(Collected data entries)
——————————

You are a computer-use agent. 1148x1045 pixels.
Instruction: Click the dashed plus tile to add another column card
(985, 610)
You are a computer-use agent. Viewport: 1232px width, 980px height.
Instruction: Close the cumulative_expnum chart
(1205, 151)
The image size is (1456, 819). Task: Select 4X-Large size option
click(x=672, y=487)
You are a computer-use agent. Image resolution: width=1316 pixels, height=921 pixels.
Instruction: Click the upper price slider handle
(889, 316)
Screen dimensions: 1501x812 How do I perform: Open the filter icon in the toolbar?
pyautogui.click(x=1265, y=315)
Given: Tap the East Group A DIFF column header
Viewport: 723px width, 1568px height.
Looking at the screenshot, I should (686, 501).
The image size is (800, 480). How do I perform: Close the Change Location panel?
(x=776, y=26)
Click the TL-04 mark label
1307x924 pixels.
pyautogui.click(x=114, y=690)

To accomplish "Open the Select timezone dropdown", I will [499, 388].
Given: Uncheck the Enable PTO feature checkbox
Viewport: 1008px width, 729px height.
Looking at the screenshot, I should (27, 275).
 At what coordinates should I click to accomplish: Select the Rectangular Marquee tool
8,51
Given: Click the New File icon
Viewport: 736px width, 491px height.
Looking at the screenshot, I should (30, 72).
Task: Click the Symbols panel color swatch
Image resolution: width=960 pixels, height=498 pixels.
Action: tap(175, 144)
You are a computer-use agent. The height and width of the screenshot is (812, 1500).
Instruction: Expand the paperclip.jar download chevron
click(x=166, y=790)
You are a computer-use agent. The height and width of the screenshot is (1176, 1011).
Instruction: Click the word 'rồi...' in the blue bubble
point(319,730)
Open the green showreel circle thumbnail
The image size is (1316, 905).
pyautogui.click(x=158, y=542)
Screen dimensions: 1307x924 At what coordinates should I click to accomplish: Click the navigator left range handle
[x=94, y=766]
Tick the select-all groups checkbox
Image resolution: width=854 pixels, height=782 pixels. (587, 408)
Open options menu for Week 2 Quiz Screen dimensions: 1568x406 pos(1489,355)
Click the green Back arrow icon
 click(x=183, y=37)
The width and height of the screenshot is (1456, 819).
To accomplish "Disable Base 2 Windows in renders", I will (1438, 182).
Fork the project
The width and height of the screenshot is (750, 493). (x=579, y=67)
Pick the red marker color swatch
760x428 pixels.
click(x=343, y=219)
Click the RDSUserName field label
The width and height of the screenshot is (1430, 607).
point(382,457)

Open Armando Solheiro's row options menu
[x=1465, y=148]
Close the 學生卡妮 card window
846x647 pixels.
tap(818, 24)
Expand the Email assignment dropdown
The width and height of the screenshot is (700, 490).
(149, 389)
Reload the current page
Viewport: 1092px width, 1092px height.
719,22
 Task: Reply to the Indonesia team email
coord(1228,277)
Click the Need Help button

——————————

Given request – Count how many lines of the records contain the string "Viewport", matching case exactly, and give only that number.

Answer to the exercise – 5